In my generation, we grew up knowing that a college degree was the basic requirement for getting a good job. If you missed out on one, then the chances of success would diminish significantly, which is why we had to work hard to go to college.
However, a lot has changed over the last decade and now, even the college degree offers no guarantees. Back in the 70s and perhaps even 80s, the expectation was that a four-year degree would most certainly guarantee a successful career spanning 20+ years. Top that with a masters program, and you probably doubled your career to 40+ years.
Now, the only thing that seems to guarantee continued success in the job market is continuous learning. Technological advances have made it so tricky that now, we are not talking about machines replacing blue collar jobs, but rather, intelligent systems are now taking over in the white-collar job market. This means that for people to keep up with the rapid changes in the job market, then evolution is a must. We must evolve through continuous learning, re-inventing ourselves to adapt to the changes in the job market.
The question that many have asked though is whether educational institutions are equally equipped to adapt to these changes by preparing their students in the right way. In some countries, students are still being taught using that old format that presumed the 18 years spent in school would be enough to provide students with careers spanning 40+ years.
Yet in general terms, the education and learning market is beginning to evolve in a bid to meet the demands of the modern job market. Now, we are seeing institutions like Oxford Summer School in the UK offering continuous learning programs and courses for a variety of age groups. This is not being done just to try to get students up and running in the job market after they graduate. it is a system that prepares students to adjust to the market environment as changes take effect.
Education and evolution
Educational institutions are adapting their curricula in such a way that students are prepared to embrace change as it comes in the job market and this is effectively done starting as early as possible. A quick perusal of Oxford Summer School’s website shows that age groups start at as low as 8-12, all the way to 19-25 years.
The speed at which modern schools are adapting to the advances in technology could help bridge the gap that exists between coursework and what is required in the job market. Schools are now using technology to distribute learning materials, create virtual learning environments that transcend national and continental borders. Massive Open Online Courses (MOOC) are a good example of these developments with leading institutions like Harvard and MIT already championing this new trend.

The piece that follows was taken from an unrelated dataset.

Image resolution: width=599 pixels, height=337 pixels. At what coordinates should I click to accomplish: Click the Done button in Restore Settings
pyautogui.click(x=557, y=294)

This trend has contributed to the rapid gain in the stocks of companies operating in the education sector with Grand Canyon Education (LOPE) gaining more than 230% since February 2016 while its counterpart, New Oriental Education (EDU) is up 185%. Clearly, the demand for better education is on the rise, and this mirrors the standards that the job market requires based on emerging technologies and the need for continuous learning.
AI and Machine learning
In the current job market, artificial intelligence threatens to take over nearly all administrative jobs. Advances in this revolutionary technology have continued to disrupt several markets, including education, where AI is growing at a CAGR of 47%. And with one of its main arms, machine learning demonstrating that it could one day become smarter than man, there is great concern about what the future holds for education and jobs. Will the jobs that current students are being prepared to do still be available by the time they graduate? That is the hard question many are asking.
A lot is changing so fast that keeping up with the pace requires constant evolution, and that’s why educational institutions continue to encourage continuous learning. Now, we even have special MBAs for executives, special post-graduate diplomas, and these, according to research, are playing a crucial role in the current job market than earning a Ph.D.
In summary, the gap that exists between educational curricula and the requirements for the job market is beginning to shrink as educational institutions adapt to technological advances while societies embrace continuous learning. This is working well for the education sector as demonstrated by the performances of the two stocks highlighted in this article.
However, the long-term challenge created by the threat of machines taking over the job market, this time for good, still exists as computer applications like machine learning continue to make artificial intelligence systems smarter.